▶ **WHAT THE EXERCISE ASKS**: Return the data below verbatim, line for line, leaving every character unchanged.

▶ **GIVEN INFORMATION**:
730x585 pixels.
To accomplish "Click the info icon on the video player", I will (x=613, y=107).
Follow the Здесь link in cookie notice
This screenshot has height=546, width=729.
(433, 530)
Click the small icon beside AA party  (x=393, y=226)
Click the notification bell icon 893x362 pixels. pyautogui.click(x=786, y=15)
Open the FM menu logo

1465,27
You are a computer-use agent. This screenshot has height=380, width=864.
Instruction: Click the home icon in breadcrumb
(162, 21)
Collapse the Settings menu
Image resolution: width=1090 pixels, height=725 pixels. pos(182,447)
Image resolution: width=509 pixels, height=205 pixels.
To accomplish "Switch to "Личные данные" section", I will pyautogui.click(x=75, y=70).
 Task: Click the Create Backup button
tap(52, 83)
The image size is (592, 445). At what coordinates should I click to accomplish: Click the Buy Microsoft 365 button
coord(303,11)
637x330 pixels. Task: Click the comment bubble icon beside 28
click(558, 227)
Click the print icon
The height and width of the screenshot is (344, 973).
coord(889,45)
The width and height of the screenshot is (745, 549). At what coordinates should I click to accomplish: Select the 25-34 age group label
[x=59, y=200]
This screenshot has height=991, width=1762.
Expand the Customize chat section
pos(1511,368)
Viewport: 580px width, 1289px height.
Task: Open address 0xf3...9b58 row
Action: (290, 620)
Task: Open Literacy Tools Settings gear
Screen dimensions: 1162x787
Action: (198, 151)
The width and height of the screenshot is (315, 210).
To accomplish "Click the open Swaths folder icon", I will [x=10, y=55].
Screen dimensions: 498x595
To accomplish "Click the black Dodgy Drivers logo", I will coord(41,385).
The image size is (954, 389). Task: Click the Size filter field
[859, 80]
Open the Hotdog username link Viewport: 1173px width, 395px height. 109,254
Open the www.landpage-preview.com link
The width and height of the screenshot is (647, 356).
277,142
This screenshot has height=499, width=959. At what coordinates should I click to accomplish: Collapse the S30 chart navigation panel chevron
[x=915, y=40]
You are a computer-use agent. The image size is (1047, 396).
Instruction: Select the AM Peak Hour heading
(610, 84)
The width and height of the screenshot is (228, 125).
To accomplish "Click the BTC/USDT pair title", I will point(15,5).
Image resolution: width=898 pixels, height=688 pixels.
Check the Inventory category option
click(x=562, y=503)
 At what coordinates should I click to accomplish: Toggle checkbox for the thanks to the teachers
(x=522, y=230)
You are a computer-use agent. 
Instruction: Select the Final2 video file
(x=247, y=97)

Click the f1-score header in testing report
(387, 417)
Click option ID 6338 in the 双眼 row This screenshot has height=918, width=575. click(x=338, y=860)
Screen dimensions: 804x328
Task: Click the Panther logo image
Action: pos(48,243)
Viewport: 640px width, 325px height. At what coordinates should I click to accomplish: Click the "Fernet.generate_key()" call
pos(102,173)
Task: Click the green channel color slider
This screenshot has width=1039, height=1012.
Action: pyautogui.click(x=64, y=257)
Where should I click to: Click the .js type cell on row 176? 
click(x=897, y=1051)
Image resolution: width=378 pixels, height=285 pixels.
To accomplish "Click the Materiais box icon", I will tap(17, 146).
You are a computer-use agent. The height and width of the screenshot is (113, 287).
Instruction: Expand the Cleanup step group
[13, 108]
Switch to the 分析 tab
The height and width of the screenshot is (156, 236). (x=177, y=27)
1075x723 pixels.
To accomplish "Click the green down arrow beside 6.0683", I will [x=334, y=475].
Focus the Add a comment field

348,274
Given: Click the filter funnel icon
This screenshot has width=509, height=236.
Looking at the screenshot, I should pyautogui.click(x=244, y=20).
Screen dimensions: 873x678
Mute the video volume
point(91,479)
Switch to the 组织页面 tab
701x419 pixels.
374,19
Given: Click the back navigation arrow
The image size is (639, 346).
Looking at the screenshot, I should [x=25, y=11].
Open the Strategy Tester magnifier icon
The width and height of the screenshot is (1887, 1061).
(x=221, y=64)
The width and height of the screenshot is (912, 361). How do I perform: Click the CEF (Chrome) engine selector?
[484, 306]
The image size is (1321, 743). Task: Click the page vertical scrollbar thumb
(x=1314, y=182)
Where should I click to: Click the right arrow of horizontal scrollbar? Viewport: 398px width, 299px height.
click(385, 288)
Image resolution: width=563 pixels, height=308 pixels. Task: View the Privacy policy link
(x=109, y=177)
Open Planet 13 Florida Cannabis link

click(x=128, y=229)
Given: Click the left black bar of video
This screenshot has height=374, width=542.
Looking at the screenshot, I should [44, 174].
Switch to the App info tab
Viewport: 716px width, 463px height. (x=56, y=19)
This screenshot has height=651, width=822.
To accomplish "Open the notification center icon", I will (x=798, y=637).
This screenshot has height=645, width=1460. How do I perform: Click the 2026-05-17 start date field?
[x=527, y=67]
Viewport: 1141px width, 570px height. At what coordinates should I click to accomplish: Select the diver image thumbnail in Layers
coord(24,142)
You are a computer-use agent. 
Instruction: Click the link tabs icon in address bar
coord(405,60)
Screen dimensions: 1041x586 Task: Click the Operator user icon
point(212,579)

▶ **COMPLETE OUTPUT**:
730x585 pixels.
To accomplish "Click the info icon on the video player", I will (x=613, y=107).
Follow the Здесь link in cookie notice
This screenshot has height=546, width=729.
(433, 530)
Click the small icon beside AA party  (x=393, y=226)
Click the notification bell icon 893x362 pixels. pyautogui.click(x=786, y=15)
Open the FM menu logo

1465,27
You are a computer-use agent. This screenshot has height=380, width=864.
Instruction: Click the home icon in breadcrumb
(162, 21)
Collapse the Settings menu
Image resolution: width=1090 pixels, height=725 pixels. pos(182,447)
Image resolution: width=509 pixels, height=205 pixels.
To accomplish "Switch to "Личные данные" section", I will pyautogui.click(x=75, y=70).
 Task: Click the Create Backup button
tap(52, 83)
The image size is (592, 445). At what coordinates should I click to accomplish: Click the Buy Microsoft 365 button
coord(303,11)
637x330 pixels. Task: Click the comment bubble icon beside 28
click(558, 227)
Click the print icon
The height and width of the screenshot is (344, 973).
coord(889,45)
The width and height of the screenshot is (745, 549). At what coordinates should I click to accomplish: Select the 25-34 age group label
[x=59, y=200]
This screenshot has height=991, width=1762.
Expand the Customize chat section
pos(1511,368)
Viewport: 580px width, 1289px height.
Task: Open address 0xf3...9b58 row
Action: (290, 620)
Task: Open Literacy Tools Settings gear
Screen dimensions: 1162x787
Action: (198, 151)
The width and height of the screenshot is (315, 210).
To accomplish "Click the open Swaths folder icon", I will [x=10, y=55].
Screen dimensions: 498x595
To accomplish "Click the black Dodgy Drivers logo", I will coord(41,385).
The image size is (954, 389). Task: Click the Size filter field
[859, 80]
Open the Hotdog username link Viewport: 1173px width, 395px height. 109,254
Open the www.landpage-preview.com link
The width and height of the screenshot is (647, 356).
277,142
This screenshot has height=499, width=959. At what coordinates should I click to accomplish: Collapse the S30 chart navigation panel chevron
[x=915, y=40]
You are a computer-use agent. The image size is (1047, 396).
Instruction: Select the AM Peak Hour heading
(610, 84)
The width and height of the screenshot is (228, 125).
To accomplish "Click the BTC/USDT pair title", I will point(15,5).
Image resolution: width=898 pixels, height=688 pixels.
Check the Inventory category option
click(x=562, y=503)
 At what coordinates should I click to accomplish: Toggle checkbox for the thanks to the teachers
(x=522, y=230)
You are a computer-use agent. 
Instruction: Select the Final2 video file
(x=247, y=97)

Click the f1-score header in testing report
(387, 417)
Click option ID 6338 in the 双眼 row This screenshot has height=918, width=575. click(x=338, y=860)
Screen dimensions: 804x328
Task: Click the Panther logo image
Action: pos(48,243)
Viewport: 640px width, 325px height. At what coordinates should I click to accomplish: Click the "Fernet.generate_key()" call
pos(102,173)
Task: Click the green channel color slider
This screenshot has width=1039, height=1012.
Action: pyautogui.click(x=64, y=257)
Where should I click to: Click the .js type cell on row 176? 
click(x=897, y=1051)
Image resolution: width=378 pixels, height=285 pixels.
To accomplish "Click the Materiais box icon", I will tap(17, 146).
You are a computer-use agent. The height and width of the screenshot is (113, 287).
Instruction: Expand the Cleanup step group
[13, 108]
Switch to the 分析 tab
The height and width of the screenshot is (156, 236). (x=177, y=27)
1075x723 pixels.
To accomplish "Click the green down arrow beside 6.0683", I will [x=334, y=475].
Focus the Add a comment field

348,274
Given: Click the filter funnel icon
This screenshot has width=509, height=236.
Looking at the screenshot, I should pyautogui.click(x=244, y=20).
Screen dimensions: 873x678
Mute the video volume
point(91,479)
Switch to the 组织页面 tab
701x419 pixels.
374,19
Given: Click the back navigation arrow
The image size is (639, 346).
Looking at the screenshot, I should [x=25, y=11].
Open the Strategy Tester magnifier icon
The width and height of the screenshot is (1887, 1061).
(x=221, y=64)
The width and height of the screenshot is (912, 361). How do I perform: Click the CEF (Chrome) engine selector?
[484, 306]
The image size is (1321, 743). Task: Click the page vertical scrollbar thumb
(x=1314, y=182)
Where should I click to: Click the right arrow of horizontal scrollbar? Viewport: 398px width, 299px height.
click(385, 288)
Image resolution: width=563 pixels, height=308 pixels. Task: View the Privacy policy link
(x=109, y=177)
Open Planet 13 Florida Cannabis link

click(x=128, y=229)
Given: Click the left black bar of video
This screenshot has height=374, width=542.
Looking at the screenshot, I should [44, 174].
Switch to the App info tab
Viewport: 716px width, 463px height. (x=56, y=19)
This screenshot has height=651, width=822.
To accomplish "Open the notification center icon", I will (x=798, y=637).
This screenshot has height=645, width=1460. How do I perform: Click the 2026-05-17 start date field?
[x=527, y=67]
Viewport: 1141px width, 570px height. At what coordinates should I click to accomplish: Select the diver image thumbnail in Layers
coord(24,142)
You are a computer-use agent. 
Instruction: Click the link tabs icon in address bar
coord(405,60)
Screen dimensions: 1041x586 Task: Click the Operator user icon
point(212,579)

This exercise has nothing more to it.